▶ _YOUR GOAL_
Among the entries that follow, the required portion opens with the line containing "AGB (6, 2431)" and closes with the line containing "G.Combin (39, 85)". Give that portion again exactly, and nothing else.

▶ _Stored items from a collection_
·····
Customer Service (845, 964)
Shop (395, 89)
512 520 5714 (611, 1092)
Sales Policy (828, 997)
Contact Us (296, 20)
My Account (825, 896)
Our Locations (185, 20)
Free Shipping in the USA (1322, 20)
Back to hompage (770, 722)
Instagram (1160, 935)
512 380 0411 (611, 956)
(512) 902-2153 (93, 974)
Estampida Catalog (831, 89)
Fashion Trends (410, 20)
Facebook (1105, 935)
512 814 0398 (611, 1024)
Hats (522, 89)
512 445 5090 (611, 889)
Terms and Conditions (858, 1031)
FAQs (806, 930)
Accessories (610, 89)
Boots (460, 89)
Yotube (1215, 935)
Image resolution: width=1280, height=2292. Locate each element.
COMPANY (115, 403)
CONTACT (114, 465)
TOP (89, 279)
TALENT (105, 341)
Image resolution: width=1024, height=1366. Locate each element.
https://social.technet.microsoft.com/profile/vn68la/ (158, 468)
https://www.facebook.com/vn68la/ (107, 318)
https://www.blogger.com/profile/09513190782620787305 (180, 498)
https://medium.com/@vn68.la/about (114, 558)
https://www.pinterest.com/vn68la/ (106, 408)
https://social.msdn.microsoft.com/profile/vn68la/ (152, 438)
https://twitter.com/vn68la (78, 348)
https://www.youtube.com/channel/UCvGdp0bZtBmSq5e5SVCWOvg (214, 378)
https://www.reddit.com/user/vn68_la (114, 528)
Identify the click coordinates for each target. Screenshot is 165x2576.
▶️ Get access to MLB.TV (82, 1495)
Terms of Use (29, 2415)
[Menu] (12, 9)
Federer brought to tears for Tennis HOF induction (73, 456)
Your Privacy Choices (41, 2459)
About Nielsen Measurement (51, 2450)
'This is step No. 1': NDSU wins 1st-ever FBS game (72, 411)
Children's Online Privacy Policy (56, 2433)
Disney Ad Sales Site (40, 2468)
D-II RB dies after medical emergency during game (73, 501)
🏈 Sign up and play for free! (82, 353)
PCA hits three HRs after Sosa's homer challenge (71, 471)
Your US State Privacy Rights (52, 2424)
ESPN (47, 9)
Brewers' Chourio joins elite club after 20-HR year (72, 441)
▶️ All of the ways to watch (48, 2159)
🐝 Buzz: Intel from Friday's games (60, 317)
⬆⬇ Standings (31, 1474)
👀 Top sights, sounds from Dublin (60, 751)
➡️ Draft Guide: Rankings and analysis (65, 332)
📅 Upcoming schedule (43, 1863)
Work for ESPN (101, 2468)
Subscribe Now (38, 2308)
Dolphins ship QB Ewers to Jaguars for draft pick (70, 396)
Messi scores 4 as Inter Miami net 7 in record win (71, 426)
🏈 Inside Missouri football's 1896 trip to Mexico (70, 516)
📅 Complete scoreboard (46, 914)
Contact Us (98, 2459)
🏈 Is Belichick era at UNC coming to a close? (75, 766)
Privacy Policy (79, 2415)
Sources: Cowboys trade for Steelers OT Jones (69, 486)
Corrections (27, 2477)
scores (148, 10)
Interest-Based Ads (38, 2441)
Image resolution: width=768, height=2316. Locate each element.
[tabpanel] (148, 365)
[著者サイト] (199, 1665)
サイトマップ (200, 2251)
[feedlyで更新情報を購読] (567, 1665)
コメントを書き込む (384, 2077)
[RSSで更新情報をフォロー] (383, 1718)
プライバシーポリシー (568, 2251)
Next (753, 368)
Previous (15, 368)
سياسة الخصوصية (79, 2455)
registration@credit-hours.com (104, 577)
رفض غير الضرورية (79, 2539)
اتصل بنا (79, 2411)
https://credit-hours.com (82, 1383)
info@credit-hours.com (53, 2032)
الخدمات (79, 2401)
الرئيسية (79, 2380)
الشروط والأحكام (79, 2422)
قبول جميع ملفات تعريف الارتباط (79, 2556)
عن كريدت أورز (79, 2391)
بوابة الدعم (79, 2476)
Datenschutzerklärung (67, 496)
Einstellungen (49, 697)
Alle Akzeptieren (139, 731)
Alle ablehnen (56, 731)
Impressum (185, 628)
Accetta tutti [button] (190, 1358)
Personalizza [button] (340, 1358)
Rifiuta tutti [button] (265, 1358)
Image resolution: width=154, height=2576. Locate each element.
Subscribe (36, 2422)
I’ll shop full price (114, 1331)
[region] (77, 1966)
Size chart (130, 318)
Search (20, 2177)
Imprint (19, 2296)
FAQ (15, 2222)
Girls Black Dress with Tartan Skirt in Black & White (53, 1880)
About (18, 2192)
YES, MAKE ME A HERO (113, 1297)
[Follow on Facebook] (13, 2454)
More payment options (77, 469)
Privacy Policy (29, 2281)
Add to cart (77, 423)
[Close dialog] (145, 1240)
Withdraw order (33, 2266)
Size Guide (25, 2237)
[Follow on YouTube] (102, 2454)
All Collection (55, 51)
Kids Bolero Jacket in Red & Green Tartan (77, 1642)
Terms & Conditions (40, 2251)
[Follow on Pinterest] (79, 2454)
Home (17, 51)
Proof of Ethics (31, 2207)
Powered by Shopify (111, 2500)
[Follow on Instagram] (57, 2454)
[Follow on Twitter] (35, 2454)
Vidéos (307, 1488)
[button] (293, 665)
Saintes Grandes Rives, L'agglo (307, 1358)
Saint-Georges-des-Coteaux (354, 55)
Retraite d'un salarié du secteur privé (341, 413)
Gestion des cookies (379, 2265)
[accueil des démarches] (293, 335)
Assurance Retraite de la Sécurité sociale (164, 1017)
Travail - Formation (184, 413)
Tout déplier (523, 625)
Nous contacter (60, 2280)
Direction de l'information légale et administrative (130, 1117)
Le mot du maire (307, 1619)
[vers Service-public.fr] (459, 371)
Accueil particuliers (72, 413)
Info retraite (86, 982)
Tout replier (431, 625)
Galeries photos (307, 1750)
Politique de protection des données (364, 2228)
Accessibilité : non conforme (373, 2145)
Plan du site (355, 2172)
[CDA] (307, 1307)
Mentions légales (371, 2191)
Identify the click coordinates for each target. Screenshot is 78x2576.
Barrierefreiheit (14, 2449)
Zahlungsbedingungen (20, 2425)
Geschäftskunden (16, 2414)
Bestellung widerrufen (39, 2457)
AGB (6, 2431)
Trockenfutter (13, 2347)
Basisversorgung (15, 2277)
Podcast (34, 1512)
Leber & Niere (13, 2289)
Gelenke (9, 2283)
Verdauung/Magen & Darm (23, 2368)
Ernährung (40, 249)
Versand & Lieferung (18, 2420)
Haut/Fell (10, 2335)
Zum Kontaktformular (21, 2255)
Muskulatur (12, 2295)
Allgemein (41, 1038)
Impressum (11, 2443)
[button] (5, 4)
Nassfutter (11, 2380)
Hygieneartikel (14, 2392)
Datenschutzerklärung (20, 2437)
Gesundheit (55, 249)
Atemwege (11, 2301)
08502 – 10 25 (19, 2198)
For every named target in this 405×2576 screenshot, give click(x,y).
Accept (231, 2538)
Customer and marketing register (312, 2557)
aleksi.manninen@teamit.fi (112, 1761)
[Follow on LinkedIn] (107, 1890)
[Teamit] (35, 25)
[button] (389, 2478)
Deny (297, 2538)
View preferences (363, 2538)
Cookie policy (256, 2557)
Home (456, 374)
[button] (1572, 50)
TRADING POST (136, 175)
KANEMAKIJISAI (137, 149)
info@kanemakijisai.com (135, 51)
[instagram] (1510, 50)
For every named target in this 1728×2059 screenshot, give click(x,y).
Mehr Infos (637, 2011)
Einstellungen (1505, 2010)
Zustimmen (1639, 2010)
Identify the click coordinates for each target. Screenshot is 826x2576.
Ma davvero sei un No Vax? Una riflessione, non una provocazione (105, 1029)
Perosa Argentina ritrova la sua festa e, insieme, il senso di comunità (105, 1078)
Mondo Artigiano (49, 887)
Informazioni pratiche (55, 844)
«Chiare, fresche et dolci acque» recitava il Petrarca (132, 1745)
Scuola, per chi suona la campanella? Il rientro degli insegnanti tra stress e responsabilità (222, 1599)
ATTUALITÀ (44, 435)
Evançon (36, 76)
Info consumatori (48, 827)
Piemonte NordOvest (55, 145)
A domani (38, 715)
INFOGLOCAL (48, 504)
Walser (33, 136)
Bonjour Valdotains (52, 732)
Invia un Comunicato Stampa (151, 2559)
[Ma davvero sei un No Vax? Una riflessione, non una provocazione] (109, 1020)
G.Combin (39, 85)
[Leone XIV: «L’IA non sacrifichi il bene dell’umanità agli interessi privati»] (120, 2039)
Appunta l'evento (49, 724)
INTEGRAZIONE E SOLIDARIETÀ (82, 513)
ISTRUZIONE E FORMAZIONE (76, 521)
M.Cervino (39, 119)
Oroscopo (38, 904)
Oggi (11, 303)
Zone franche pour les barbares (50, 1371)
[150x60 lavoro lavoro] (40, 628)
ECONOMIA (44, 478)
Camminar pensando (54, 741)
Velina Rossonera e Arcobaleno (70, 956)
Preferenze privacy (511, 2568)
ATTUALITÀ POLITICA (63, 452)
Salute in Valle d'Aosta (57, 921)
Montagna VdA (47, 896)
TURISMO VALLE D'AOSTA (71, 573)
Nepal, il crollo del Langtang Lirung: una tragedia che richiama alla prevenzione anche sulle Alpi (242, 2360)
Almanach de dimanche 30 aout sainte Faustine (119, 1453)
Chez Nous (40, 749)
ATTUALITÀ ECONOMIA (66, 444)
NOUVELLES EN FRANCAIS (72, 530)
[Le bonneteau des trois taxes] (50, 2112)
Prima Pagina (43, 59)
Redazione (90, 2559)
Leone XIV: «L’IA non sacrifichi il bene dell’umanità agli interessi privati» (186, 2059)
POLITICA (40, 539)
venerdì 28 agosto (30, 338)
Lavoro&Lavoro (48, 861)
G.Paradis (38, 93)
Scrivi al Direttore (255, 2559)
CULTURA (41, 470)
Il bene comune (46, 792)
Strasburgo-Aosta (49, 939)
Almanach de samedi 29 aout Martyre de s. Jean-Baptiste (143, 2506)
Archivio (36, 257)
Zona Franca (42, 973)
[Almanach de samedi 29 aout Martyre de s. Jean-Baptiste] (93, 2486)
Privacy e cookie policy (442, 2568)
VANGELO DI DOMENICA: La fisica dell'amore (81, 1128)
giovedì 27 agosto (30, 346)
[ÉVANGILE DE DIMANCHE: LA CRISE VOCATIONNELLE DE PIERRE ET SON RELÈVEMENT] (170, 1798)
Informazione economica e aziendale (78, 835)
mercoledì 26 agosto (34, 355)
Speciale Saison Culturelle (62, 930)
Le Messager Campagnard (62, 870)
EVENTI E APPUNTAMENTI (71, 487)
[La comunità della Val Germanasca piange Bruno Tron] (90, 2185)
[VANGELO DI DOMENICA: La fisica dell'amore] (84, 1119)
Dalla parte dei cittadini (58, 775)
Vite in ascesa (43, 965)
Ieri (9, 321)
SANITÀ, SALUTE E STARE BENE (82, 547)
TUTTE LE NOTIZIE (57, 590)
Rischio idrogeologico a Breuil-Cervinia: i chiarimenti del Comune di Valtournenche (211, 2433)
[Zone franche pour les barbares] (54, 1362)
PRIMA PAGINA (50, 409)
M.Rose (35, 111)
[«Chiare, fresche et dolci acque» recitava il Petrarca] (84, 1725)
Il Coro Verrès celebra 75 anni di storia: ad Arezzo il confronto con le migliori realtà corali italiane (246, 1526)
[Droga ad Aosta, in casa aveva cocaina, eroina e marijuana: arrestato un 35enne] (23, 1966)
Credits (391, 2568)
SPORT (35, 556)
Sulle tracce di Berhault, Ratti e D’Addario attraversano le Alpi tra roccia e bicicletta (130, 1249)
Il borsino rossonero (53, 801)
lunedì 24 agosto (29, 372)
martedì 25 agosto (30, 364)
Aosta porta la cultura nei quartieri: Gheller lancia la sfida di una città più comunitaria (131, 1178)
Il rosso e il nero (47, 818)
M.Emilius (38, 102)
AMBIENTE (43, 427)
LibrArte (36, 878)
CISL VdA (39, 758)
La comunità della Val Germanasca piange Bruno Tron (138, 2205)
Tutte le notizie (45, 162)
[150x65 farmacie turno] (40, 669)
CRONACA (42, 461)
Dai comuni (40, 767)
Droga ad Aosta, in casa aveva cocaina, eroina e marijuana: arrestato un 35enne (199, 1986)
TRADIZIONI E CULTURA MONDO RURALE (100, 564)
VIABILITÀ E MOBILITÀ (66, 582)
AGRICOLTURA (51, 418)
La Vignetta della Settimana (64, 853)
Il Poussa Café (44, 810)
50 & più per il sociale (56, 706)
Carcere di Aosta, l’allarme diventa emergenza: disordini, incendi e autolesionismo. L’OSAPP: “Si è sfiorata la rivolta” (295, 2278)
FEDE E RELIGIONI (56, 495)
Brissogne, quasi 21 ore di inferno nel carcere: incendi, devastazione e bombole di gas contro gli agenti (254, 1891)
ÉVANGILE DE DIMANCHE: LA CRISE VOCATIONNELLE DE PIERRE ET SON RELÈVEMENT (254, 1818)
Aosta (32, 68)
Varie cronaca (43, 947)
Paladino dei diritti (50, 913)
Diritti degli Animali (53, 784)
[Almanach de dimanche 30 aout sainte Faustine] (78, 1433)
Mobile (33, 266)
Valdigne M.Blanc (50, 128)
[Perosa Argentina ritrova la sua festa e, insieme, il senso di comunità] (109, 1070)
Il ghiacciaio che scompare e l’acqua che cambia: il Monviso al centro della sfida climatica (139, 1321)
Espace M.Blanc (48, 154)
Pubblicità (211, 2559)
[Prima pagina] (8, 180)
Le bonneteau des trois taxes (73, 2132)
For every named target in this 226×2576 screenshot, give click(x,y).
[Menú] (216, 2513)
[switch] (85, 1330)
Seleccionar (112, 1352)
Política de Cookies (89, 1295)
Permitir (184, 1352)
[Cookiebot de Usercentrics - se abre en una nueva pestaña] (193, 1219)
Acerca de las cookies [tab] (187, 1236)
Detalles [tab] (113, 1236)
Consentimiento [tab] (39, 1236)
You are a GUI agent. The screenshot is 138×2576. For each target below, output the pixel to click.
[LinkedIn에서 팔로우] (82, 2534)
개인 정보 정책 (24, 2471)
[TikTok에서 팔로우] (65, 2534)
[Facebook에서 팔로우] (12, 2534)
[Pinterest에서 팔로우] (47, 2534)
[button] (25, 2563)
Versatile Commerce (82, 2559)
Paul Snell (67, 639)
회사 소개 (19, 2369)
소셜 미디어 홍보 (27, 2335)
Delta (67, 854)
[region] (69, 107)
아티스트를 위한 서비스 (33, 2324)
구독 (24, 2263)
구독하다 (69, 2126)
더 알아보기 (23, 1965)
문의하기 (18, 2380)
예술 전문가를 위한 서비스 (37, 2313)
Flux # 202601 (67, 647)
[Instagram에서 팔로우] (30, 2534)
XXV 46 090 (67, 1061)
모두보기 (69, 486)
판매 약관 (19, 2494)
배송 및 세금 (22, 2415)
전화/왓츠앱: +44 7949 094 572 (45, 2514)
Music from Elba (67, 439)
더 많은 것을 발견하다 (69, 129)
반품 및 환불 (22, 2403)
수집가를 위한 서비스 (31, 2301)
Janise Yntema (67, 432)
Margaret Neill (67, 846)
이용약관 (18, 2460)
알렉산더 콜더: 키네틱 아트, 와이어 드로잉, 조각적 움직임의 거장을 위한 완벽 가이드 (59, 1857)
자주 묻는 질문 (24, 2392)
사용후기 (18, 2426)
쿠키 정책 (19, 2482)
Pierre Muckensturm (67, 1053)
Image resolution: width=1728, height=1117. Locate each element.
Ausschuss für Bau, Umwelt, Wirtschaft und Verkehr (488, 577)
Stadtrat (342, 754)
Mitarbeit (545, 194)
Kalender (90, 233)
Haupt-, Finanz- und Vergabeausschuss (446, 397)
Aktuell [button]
·····
▶ _ANSWER FOR THIS EXERCISE_
AGB (6, 2431)
Trockenfutter (13, 2347)
Basisversorgung (15, 2277)
Podcast (34, 1512)
Leber & Niere (13, 2289)
Gelenke (9, 2283)
Verdauung/Magen & Darm (23, 2368)
Ernährung (40, 249)
Versand & Lieferung (18, 2420)
Haut/Fell (10, 2335)
Zum Kontaktformular (21, 2255)
Muskulatur (12, 2295)
Allgemein (41, 1038)
Impressum (11, 2443)
[button] (5, 4)
Nassfutter (11, 2380)
Hygieneartikel (14, 2392)
Datenschutzerklärung (20, 2437)
Gesundheit (55, 249)
Atemwege (11, 2301)
08502 – 10 25 (19, 2198)
For every named target in this 405×2576 screenshot, give click(x,y).
Accept (231, 2538)
Customer and marketing register (312, 2557)
aleksi.manninen@teamit.fi (112, 1761)
[Follow on LinkedIn] (107, 1890)
[Teamit] (35, 25)
[button] (389, 2478)
Deny (297, 2538)
View preferences (363, 2538)
Cookie policy (256, 2557)
Home (456, 374)
[button] (1572, 50)
TRADING POST (136, 175)
KANEMAKIJISAI (137, 149)
info@kanemakijisai.com (135, 51)
[instagram] (1510, 50)
For every named target in this 1728×2059 screenshot, give click(x,y).
Mehr Infos (637, 2011)
Einstellungen (1505, 2010)
Zustimmen (1639, 2010)
Identify the click coordinates for each target. Screenshot is 826x2576.
Ma davvero sei un No Vax? Una riflessione, non una provocazione (105, 1029)
Perosa Argentina ritrova la sua festa e, insieme, il senso di comunità (105, 1078)
Mondo Artigiano (49, 887)
Informazioni pratiche (55, 844)
«Chiare, fresche et dolci acque» recitava il Petrarca (132, 1745)
Scuola, per chi suona la campanella? Il rientro degli insegnanti tra stress e responsabilità (222, 1599)
ATTUALITÀ (44, 435)
Evançon (36, 76)
Info consumatori (48, 827)
Piemonte NordOvest (55, 145)
A domani (38, 715)
INFOGLOCAL (48, 504)
Walser (33, 136)
Bonjour Valdotains (52, 732)
Invia un Comunicato Stampa (151, 2559)
[Ma davvero sei un No Vax? Una riflessione, non una provocazione] (109, 1020)
G.Combin (39, 85)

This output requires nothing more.